La Lumière
(Alpina 1/2012)

En vertu d'un usage largement répandu dans la franc-maçonnerie, évoquer la lumière c'est d'abord se reporter à Jean qui d'emblée affirme que «(...) la vie était la lumière des hommes». Gageons qu'il n'est aucun livre sacré qui ne confère à la lumière un rôle central et il serait aisé d'en trouver maint exemples dès la plus haute Antiquité, à telle enseigne que l'on peut y voir un révélateur universel. Notre tradition a ses petites et grandes lumières. Ce dernier mot revient dans nombre de nos rituels, il figure au cœur même de nos pratiques et soutient nos idéaux. Il n'est pas indifférent non plus que la philosophie maçonnique ait pris son essor précisément au siècle des Lumières, dont beaucoup de ses penseurs orientaient leur démarche vers le progrès de l'humanité en tout domaine. C'est le temps où se développe la notion d'individualité, la personne prend une valeur inédite. Il est facile d'opposer la lumière à l'obscurité voire à l'obscurantisme du passé – quoique une époque comme le moyen âge n'était pas en tous points aussi ténébreuse que l'on se plaît parfois à la décrire. Bref, la maçonnerie se pose et s'impose à l'esprit en tant que convoyeuse d'idées nouvelles. En loge, l'impétrant reçoit la lumière symbolique, moment des plus significatifs de l'initiation puisqu'il est une manière d'aboutissement, mais aussi et surtout un point de départ, une mise en chemin. Le récipiendaire est responsable de cette lumière souhaitée par lui. La laissera-t-il sur le métier ou la cultivera-t-il pour son propre accomplissement et celui de ses frères ? «Trop de lumière éblouit», dit Pascal. Sa surabondance peut effectivement brouiller la vision, fausser le jugement, assoupir l'intelligence et induire en erreur dans un sens ou l'autre jusqu'à dissoudre les repères les plus essentiels. Rien n'est jamais si clair ni sombre que l'on croit. L'homme libre saura distinguer le vrai du faux, opération salutaire que nous devons mener en permanence pour une recherche de la vérité telle que nous l'envisageons.

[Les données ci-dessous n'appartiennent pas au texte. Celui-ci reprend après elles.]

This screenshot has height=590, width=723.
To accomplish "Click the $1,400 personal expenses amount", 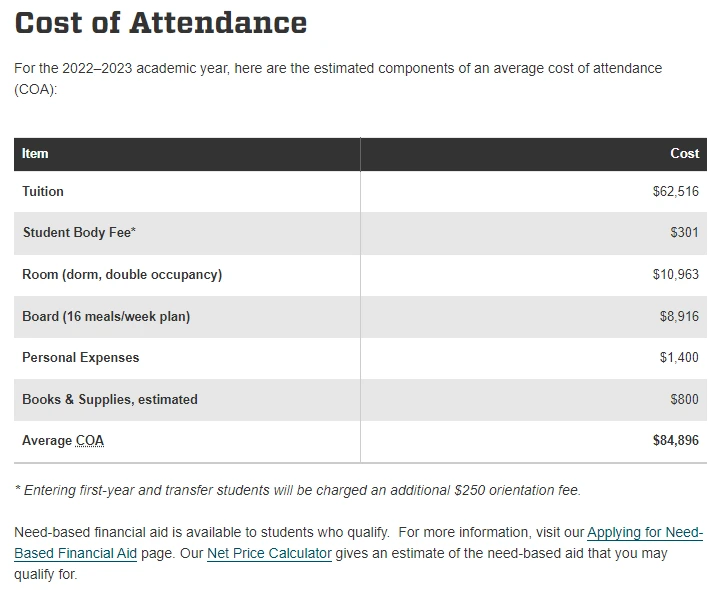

Toute lumière doit répondre à de justes proportions pour donner ses meilleurs effets. L'important, pensons-nous, est de maintenir en soi cette flamme qui dispense en même temps de la chaleur et de la clarté afin que nous restions égaux à nous-mêmes et accomplissions les tâches nécessaires afin que la lumière dont nous nous prévalons fasse son oeuvre en conséquence.